* _ESTRATTO DELLA PAGINA_:
((
In Venezuela il presidente Nicolás Maduro - lo stesso giorno in cui la capitale del paese, Caracas, ha subìto un'interruzione di corrente che ha coinvolto l’80% della grande città - ha riconosciuto la sua responsabilità nella grave crisi economica che il paese soffre e ha detto che ci vorranno anni per recuperare la stabilità.
Il dittatore comunista venezuelano ha stimato che saranno necessari almeno due anni per superare la grave crisi economica del Paese e "raggiungere" una ripresa con "un alto livello di stabilità".
"Basta piagnucolare", ha detto ai suoi funzionari, notando che ognuno è responsabile della sua crisi economica e non è stata colpa dell'imperialismo. "Con i modelli produttivi testati finora abbiamo fallito, e la responsabilità è nostra, è mia", ha detto Maduro in una sessione di lavoro del IV Congresso del Partido Socialista Unido de Venezuela.
))
* _VOCI DEL DATASET_:
((
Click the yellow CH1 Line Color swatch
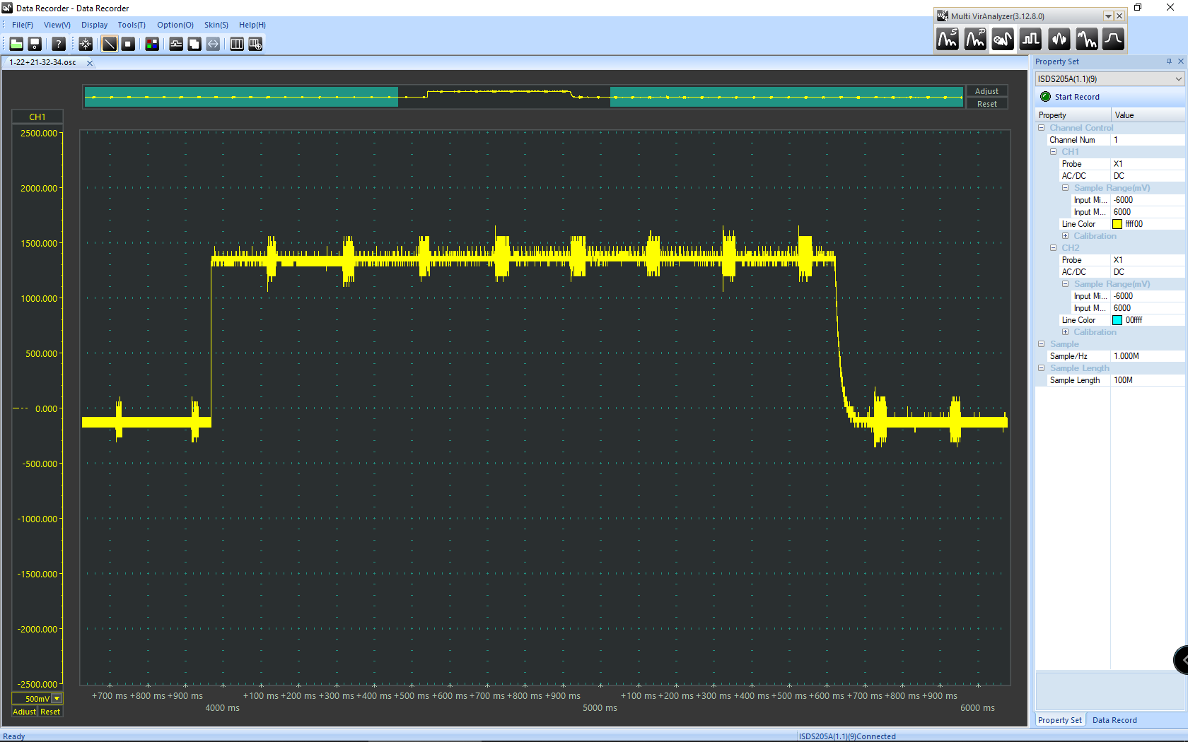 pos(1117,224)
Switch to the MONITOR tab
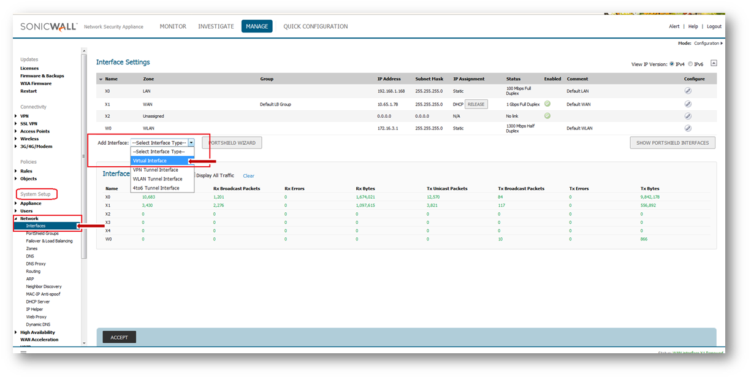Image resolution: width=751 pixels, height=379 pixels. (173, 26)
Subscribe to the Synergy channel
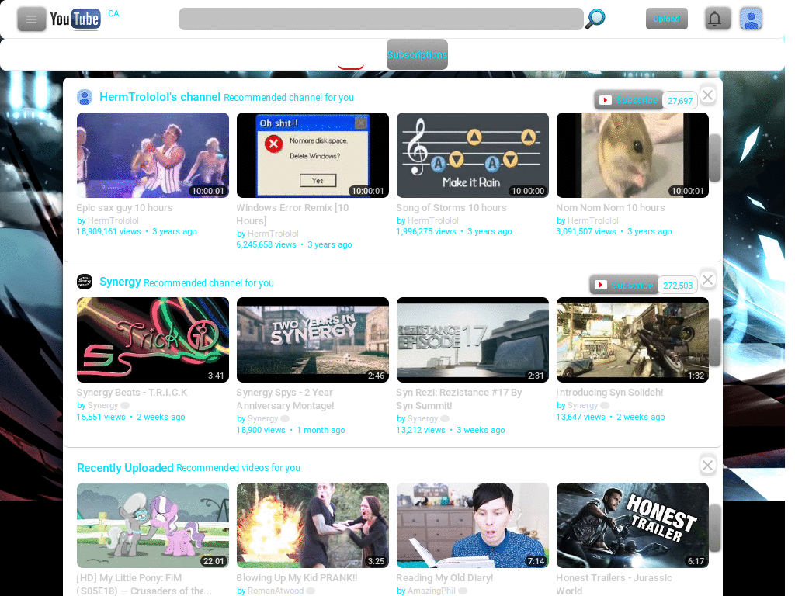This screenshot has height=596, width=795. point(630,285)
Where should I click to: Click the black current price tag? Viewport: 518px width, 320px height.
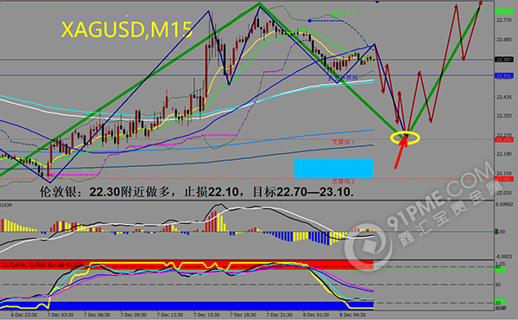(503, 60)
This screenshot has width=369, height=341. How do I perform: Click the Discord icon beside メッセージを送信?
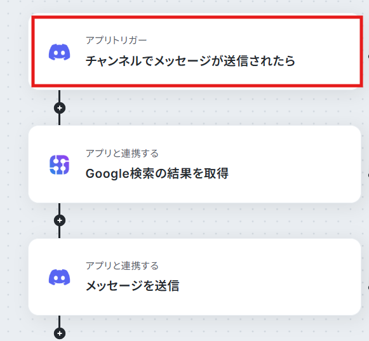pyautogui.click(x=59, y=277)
))
((
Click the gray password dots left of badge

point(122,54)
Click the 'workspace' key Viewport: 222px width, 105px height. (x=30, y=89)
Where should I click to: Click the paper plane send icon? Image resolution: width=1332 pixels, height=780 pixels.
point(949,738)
))
((
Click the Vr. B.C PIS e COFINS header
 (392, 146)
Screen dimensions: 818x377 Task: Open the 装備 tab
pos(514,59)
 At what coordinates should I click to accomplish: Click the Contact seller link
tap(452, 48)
))
* _COSA SERVE_:
Trascrivi dal brano sulla crisi economica del Venezuela tutto ciò che va da "Il dittatore comunista" giù fino a "Unido de Venezuela.".

* _RISULTATO_:
Il dittatore comunista venezuelano ha stimato che saranno necessari almeno due anni per superare la grave crisi economica del Paese e "raggiungere" una ripresa con "un alto livello di stabilità".
"Basta piagnucolare", ha detto ai suoi funzionari, notando che ognuno è responsabile della sua crisi economica e non è stata colpa dell'imperialismo. "Con i modelli produttivi testati finora abbiamo fallito, e la responsabilità è nostra, è mia", ha detto Maduro in una sessione di lavoro del IV Congresso del Partido Socialista Unido de Venezuela.